Oh, and congratulations to CNN which somehow found that running the ad would not cause the very foundation of the nation or the network to tumble in ruins.
Here’s what Jim Hightower has to say about Bush’s propaganda on the issue of tort reform:
Bush’s handlers sent him to Collinsville, Illinois, just outside of St. Louis, where he held a photo-op and labeled both St. Clair and Madison counties as “judicial hell holes.” He noted that 720 malpractice and wrongful death suits have been filed there against area practitioners in the past seven years, with jury awards causing enormous economic damage to them and curtailing health care in the area.
The watchdog group, Public Citizen, found that of the 720 cases that George cited, only 14 resulted in jury verdicts. And only seven of those verdicts sided with the patients. Excuse me, but seven verdicts in seven years is hardly a federal crisis.
Moreover, Bush’s proposed remedy is to cap pain-and-suffering damages at $250,000 per case. Yet, in the two counties cited by George as judicial hell holes, only one case – one! – resulted in a jury award that exceeded this cap. Again, this is hardly a runaway system requiring federal intervention.
What an outrage! If it bugs you as much as it does me, then write to the FCC and the networks (CBS, ABC, NBC ) letting them know how hateful you find this decision. You may also contribute to US Action so that they can get the word out through alternative means in the media.

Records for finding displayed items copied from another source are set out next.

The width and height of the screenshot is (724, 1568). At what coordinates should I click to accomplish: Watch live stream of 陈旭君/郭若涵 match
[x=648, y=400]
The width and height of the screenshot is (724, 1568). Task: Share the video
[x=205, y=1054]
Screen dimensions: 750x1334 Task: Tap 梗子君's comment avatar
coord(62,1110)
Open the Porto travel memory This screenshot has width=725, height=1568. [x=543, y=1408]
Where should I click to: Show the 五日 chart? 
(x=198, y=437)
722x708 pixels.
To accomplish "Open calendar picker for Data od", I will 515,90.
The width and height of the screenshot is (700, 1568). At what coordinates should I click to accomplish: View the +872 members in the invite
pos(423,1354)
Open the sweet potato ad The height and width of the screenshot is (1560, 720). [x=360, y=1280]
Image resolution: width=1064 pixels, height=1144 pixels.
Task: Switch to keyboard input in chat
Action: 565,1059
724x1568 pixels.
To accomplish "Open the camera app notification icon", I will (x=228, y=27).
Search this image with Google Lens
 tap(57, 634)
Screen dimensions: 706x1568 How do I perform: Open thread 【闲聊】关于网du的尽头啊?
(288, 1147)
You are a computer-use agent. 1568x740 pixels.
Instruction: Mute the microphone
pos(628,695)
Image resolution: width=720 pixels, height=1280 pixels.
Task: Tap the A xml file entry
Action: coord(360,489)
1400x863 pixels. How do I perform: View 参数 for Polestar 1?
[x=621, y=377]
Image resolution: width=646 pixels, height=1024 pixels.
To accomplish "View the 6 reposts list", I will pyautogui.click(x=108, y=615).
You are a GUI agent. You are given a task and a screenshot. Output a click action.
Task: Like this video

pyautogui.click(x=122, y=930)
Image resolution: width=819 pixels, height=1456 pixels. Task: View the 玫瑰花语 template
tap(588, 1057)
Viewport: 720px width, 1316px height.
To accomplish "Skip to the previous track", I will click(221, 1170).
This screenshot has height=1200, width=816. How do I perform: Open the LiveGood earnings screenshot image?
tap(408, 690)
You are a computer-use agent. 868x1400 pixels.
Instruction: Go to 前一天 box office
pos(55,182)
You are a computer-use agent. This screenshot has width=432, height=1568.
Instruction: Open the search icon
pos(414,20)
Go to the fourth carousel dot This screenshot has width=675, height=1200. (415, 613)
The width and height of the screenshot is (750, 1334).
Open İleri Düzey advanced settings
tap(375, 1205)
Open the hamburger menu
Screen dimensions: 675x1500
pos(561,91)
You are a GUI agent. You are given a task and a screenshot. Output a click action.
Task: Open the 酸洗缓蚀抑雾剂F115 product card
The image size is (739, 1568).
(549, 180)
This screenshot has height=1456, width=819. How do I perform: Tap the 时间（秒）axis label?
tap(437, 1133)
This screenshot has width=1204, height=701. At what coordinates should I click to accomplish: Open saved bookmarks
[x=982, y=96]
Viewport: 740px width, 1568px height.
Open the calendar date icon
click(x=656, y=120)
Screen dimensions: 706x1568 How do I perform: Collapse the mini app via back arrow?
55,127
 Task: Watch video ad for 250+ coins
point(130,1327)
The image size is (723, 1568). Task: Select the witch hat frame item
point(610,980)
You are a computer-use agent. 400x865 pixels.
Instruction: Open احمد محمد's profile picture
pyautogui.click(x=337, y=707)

The New York Times writes that “business groups, including the National Association of Manufacturers and the United States Chamber of Commerce, plan media and lobbying campaigns in support of Mr. Bush’s proposals on civil litigation.” Will the networks find ads from these folks to be non-controversial??
Where would France be today if the publisher of the Parisian newspaper
L’Aurore had refused to publish Emile Zola’s libelous diatribe, “An
Open Letter To The President of The Republic,” in 1898? Written at
a time when all of France believed that Dreyfus was guilty and that
the French Army was above reproach, the publisher would have been
wise to refuse such an explosive article. Yet it electrified the
staff when Zola read it. Editor Georges Clemenceau even ginned up
the title as, “I ACCUSE!” to ensure that it couldn’t be ignored, and
that the French people would be informed that there WAS another side
to the case–no matter how unpopular it appeared to be at the moment.